Thread: Re: [pgsql-advocacy] Function which gives back the nearest neighbours

Re: [pgsql-advocacy] Function which gives back the nearest neighbours

From
Christopher Kings-Lynne
Date:
> I'm looking for an existing function which allows me to search the nearest
> neighbours of the requested value.

Well you could try something like:

SELECT * FROM table ORDER BY ABS(val - 2) LIMIT 1;

That doesn't get you all the way there, but it's an idea...

Chris

Re: [pgsql-advocacy] Function which gives back the nearest neighbours

From
Bruno Wolff III
Date:
On Sun, Mar 27, 2005 at 13:24:34 +0800,
  Christopher Kings-Lynne <chriskl@familyhealth.com.au> wrote:
> >I'm looking for an existing function which allows me to search the nearest
> >neighbours of the requested value.
>
> Well you could try something like:
>
> SELECT * FROM table ORDER BY ABS(val - 2) LIMIT 1;
>
> That doesn't get you all the way there, but it's an idea...

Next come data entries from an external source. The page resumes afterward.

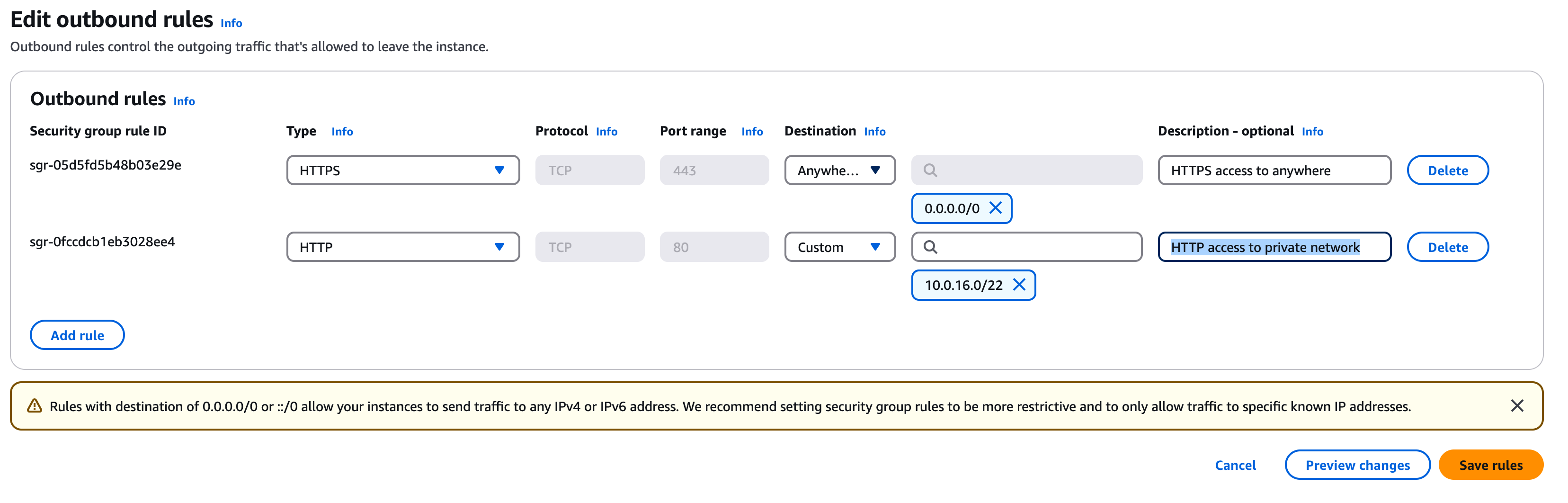The width and height of the screenshot is (1568, 503).
Task: Delete the HTTP outbound rule
Action: 1447,247
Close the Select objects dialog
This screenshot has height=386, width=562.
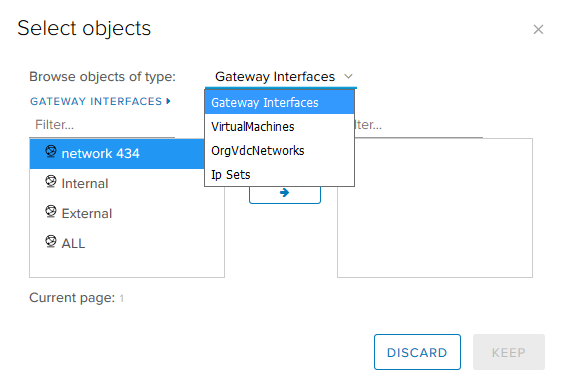[x=538, y=29]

For multidimensional objects you can do the same thing with a distance
metric function. It will be relatively slow since this won't be indexable
and will require a sort of all of the values. If you have some bound on
how far apart points can be, then you might be able to limit the set
of candidate points using an indexable search.

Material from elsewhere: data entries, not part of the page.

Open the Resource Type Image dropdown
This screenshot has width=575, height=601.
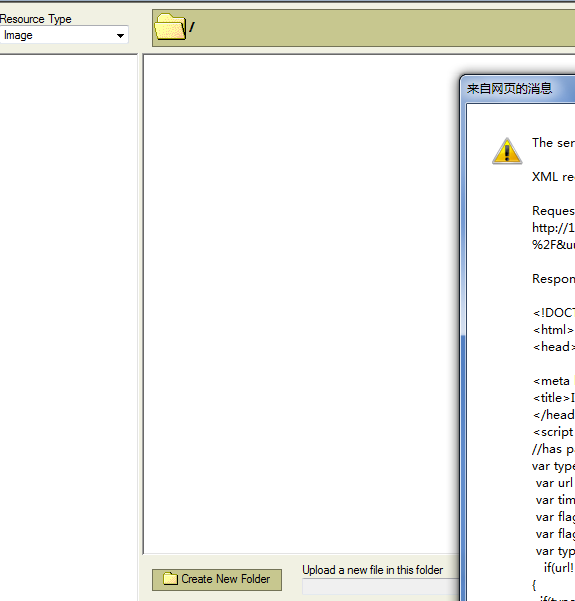(x=64, y=35)
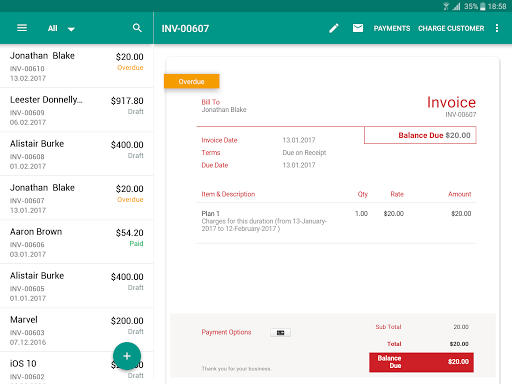Click the card icon beside Payment Options
This screenshot has height=384, width=512.
click(x=280, y=333)
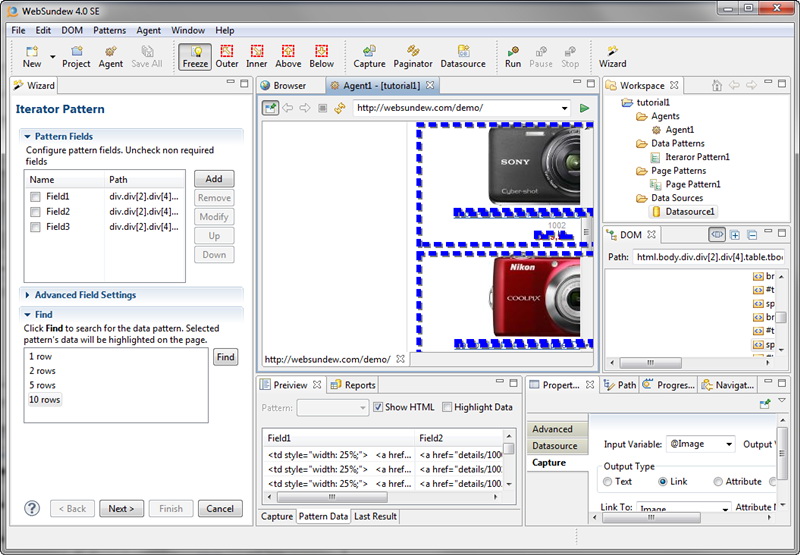Create a new Agent from toolbar

[x=110, y=56]
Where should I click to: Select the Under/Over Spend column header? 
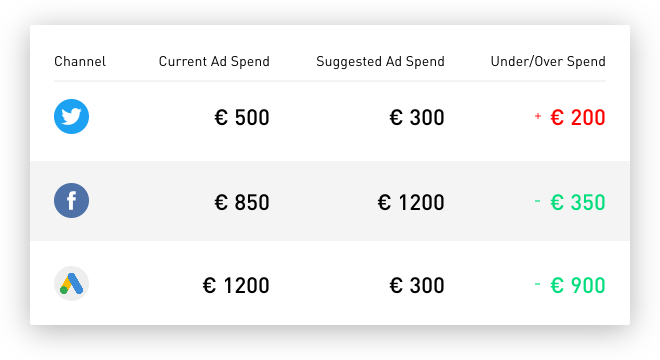tap(548, 61)
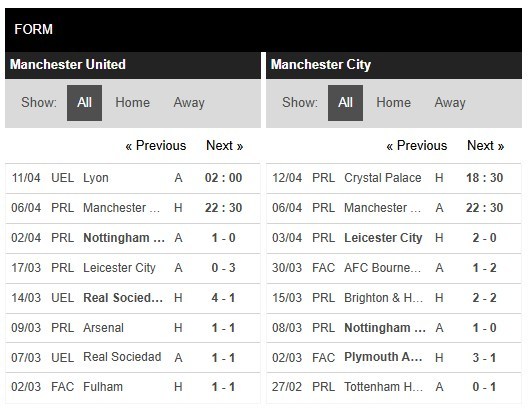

Re: [pgsql-advocacy] Function which gives back the nearest neighbours

From
Tom Lane
Date:
Bruno Wolff III <bruno@wolff.to> writes:
> On Sun, Mar 27, 2005 at 13:24:34 +0800,
>   Christopher Kings-Lynne <chriskl@familyhealth.com.au> wrote:
>>> I'm looking for an existing function which allows me to search the nearest
>>> neighbours of the requested value.
>>
>> Well you could try something like:
>>
>> SELECT * FROM table ORDER BY ABS(val - 2) LIMIT 1;
>>
>> That doesn't get you all the way there, but it's an idea...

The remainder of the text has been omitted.